Hi Taylor,
I was looking at this code again. Probably our queue is much faster and
more scalable since pcq is CAS based, which is a more typical/classical
approach. (For example, in our paper, we explain why FAA-based queues
scale much much better, we also compare against CAS-based queues.)

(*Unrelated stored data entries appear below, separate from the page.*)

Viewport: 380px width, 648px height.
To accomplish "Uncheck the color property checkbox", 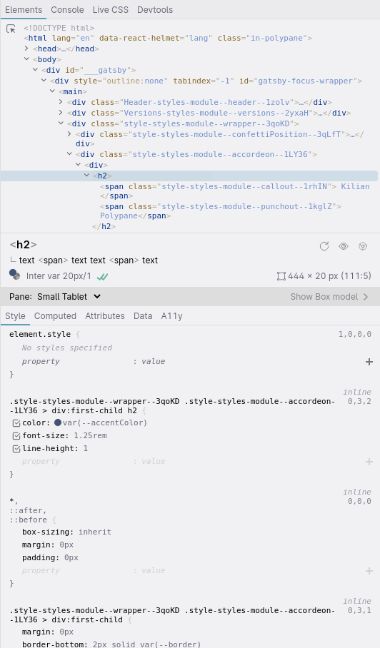I will [16, 423].
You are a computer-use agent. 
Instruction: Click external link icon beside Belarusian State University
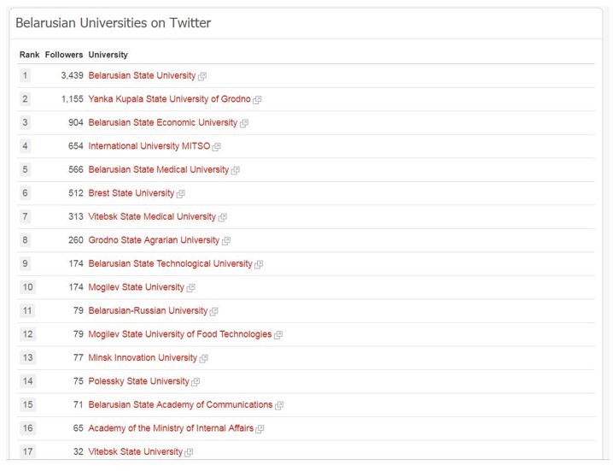202,76
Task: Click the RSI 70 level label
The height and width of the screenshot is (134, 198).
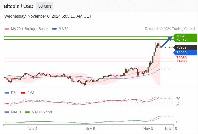Action: pyautogui.click(x=178, y=99)
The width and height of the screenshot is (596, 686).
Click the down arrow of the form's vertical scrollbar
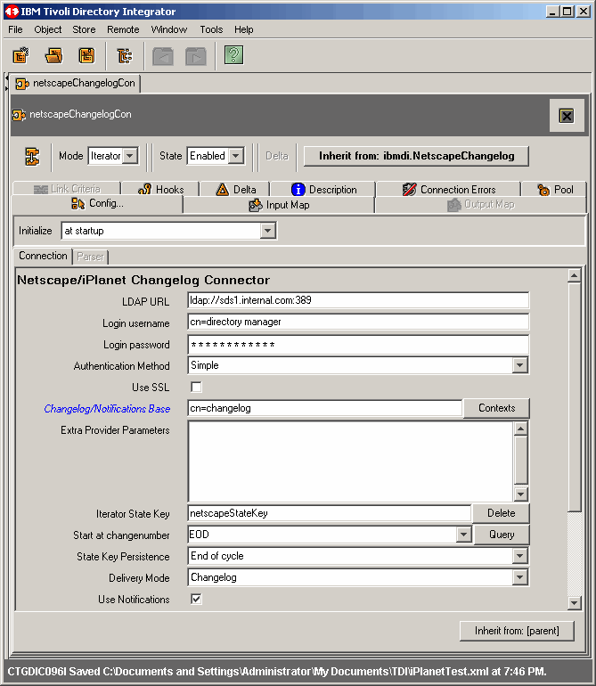tap(575, 603)
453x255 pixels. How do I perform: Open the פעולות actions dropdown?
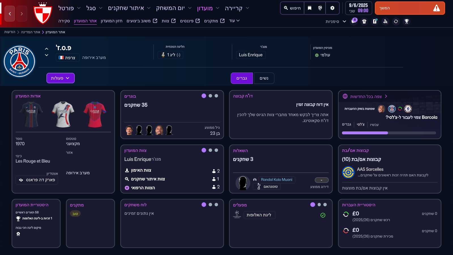[60, 78]
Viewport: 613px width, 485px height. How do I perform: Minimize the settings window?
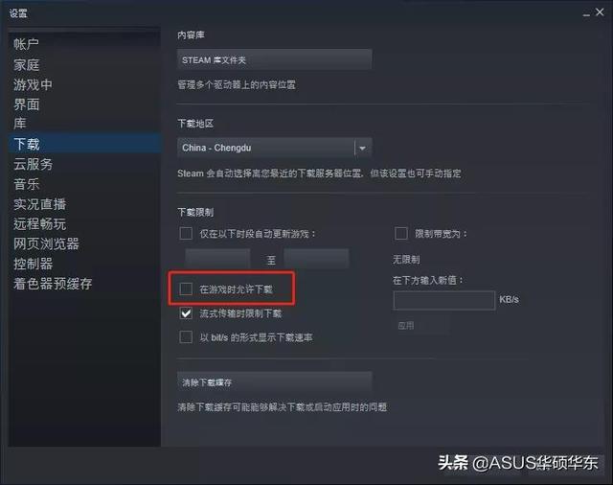586,13
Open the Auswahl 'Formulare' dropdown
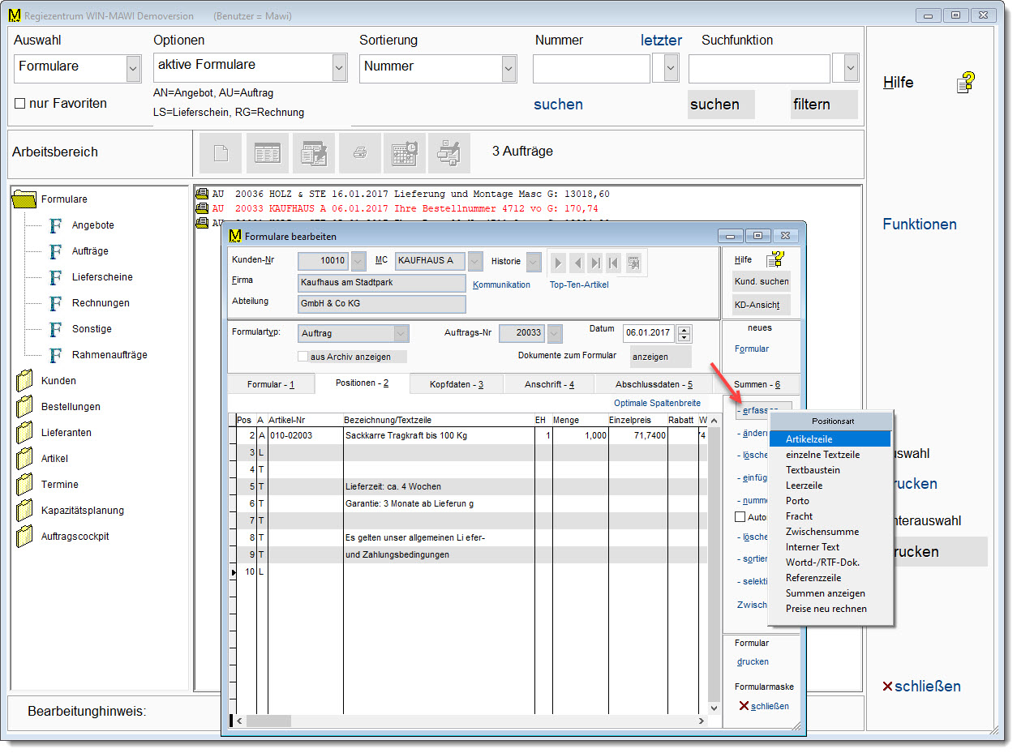Image resolution: width=1017 pixels, height=753 pixels. 134,69
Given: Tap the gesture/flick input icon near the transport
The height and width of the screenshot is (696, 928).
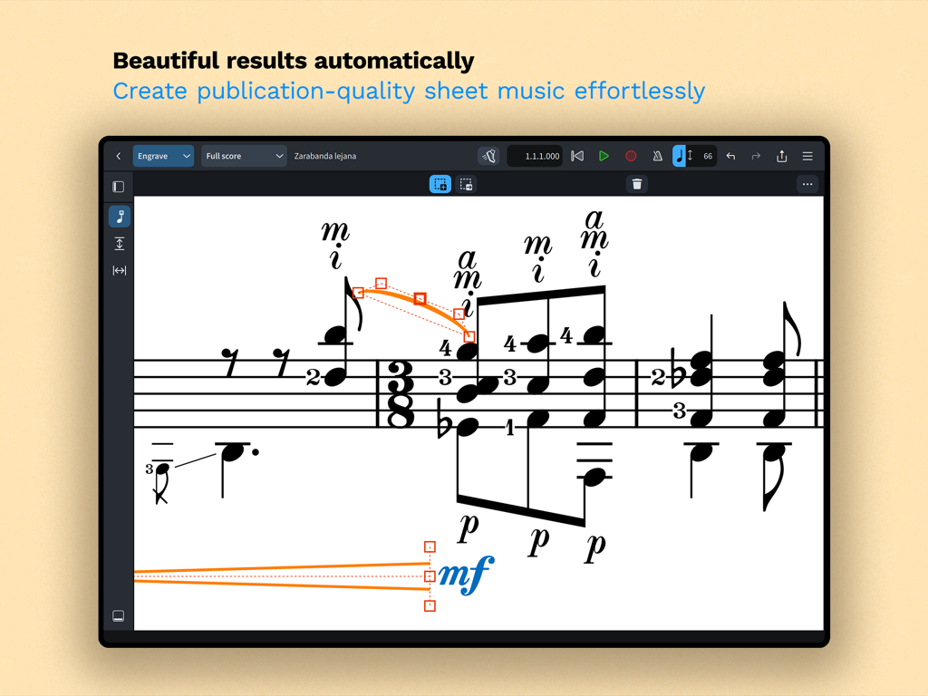Looking at the screenshot, I should 489,155.
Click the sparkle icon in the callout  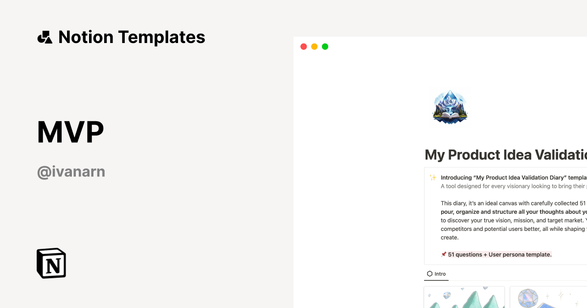(432, 177)
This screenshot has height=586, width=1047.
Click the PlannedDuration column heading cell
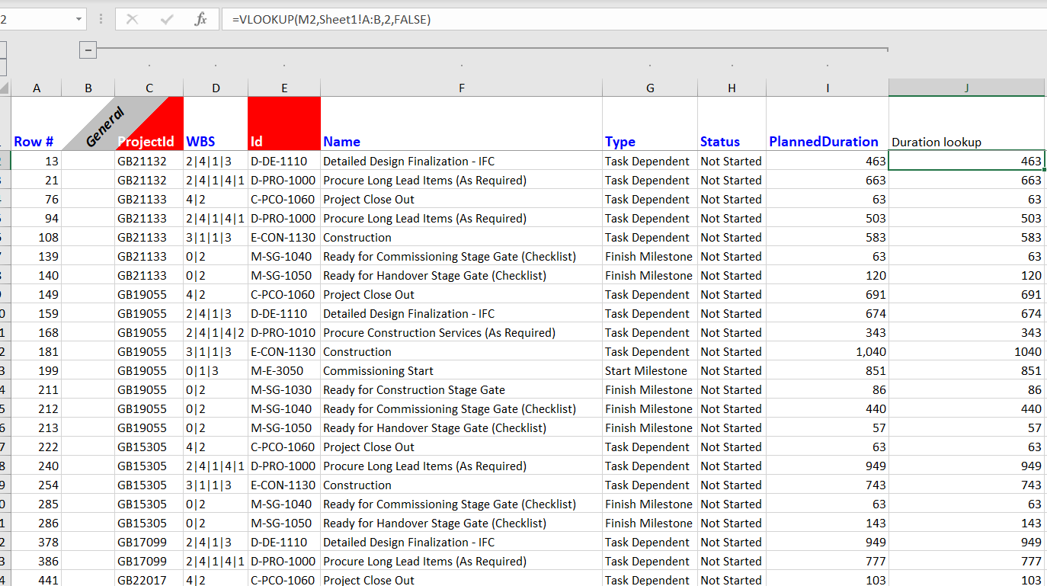pos(827,141)
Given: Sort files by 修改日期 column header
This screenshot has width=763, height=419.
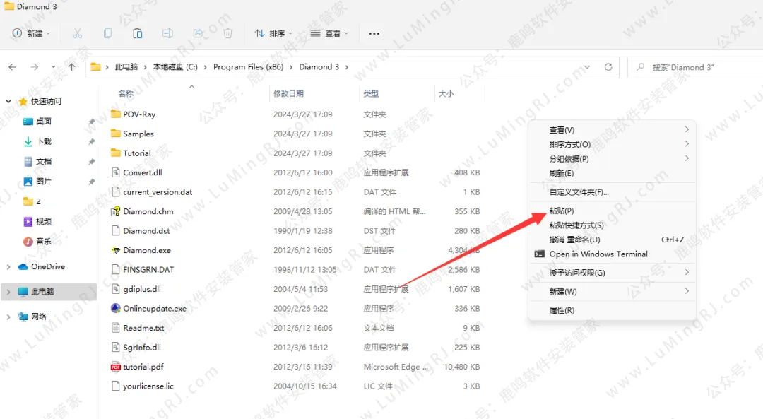Looking at the screenshot, I should pyautogui.click(x=288, y=93).
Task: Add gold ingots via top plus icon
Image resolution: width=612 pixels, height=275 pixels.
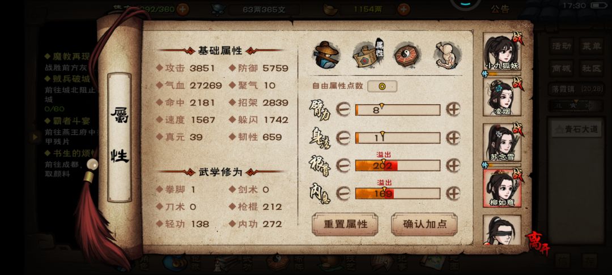Action: coord(403,9)
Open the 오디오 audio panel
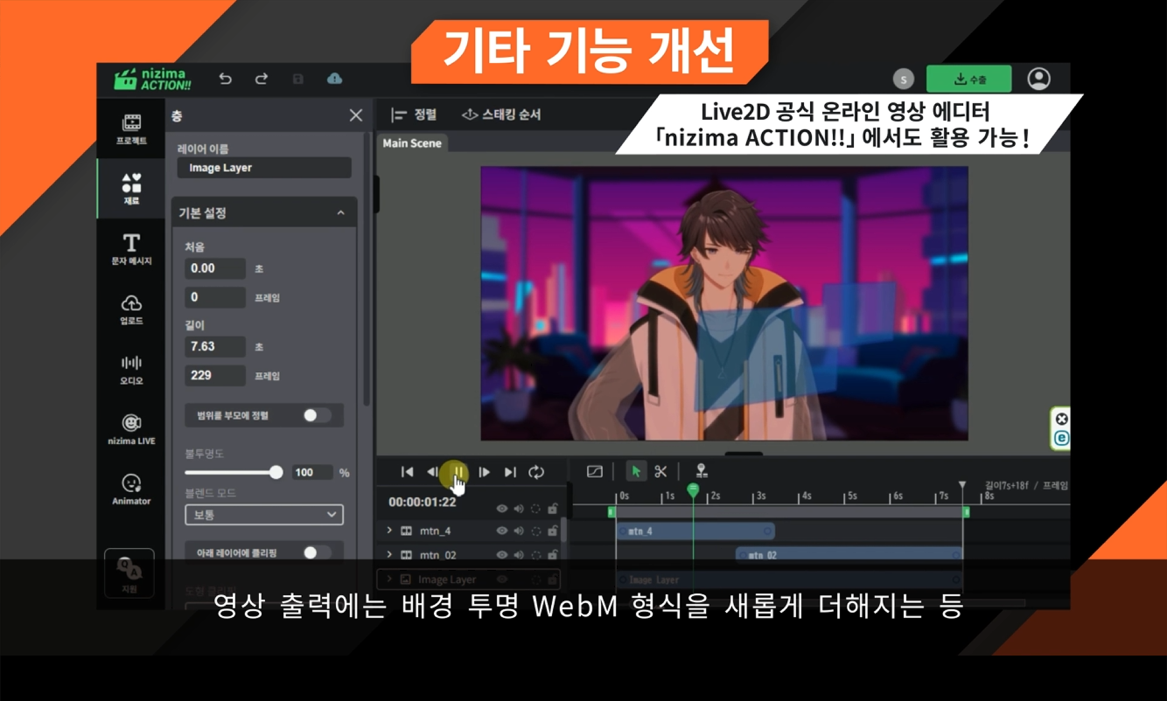The height and width of the screenshot is (701, 1167). (x=131, y=369)
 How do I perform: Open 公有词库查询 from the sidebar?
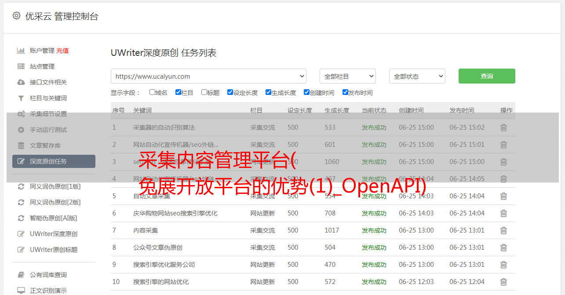pyautogui.click(x=48, y=275)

(For example, see pp.13-14 in
https://drops.dagstuhl.de/opus/volltexte/2019/11335/pdf/LIPIcs-DISC-2019-28.pdf
NCQ and MSQUEUE are CAS-based. Our queues (SCQ, SCQP) are FAA-based. You
can see a big gap as we reach 18 per-CPU cores. Basically NCQ and
MSQUEUE won't scale at all.)
The challenge there is to actually have a truly lock-free FAA queue;
most queues are not, they incorrectly claim lock-freedom. We finally
solve this problem in our paper.
Would you like us to explore if pcq can be replaced with our new DISC'19
algorithm potentially? How critical for the overall networking
performance is this code?
Ruslan
On 9/27/20 2:58 PM, Taylor R Campbell wrote:
Date: Fri, 25 Sep 2020 17:58:41 -0400
From: Ruslan Nikolaev <[email protected]>
I came across this page
https://wiki.netbsd.org/projects/project/atomic_fifo_lifo_queues/
Recently, we have designed a high-performant (and what is also very
important -- truly lock-free -- not just "lockless") and memory
efficient FIFO queue based on ring buffers that use FAA (fetch-and-add)
and traditional M&S queue as an outer layer (for unbounded queues).
Cool!
I don't actually know what the author of that project description had
in mind, and he's no longer around, so we should probably just take
that page down unless someone else remembers and it's still relevant.
Parts of the network stack use pcq(9) for inter-CPU packet queueing,
although in new code (and incrementally for old code) we generally try
to minimize inter-CPU communication except to distribute load.
https://man.NetBSD.org/pcq.9
https://nxr.NetBSD.org/xref/src/sys/kern/subr_pcq.c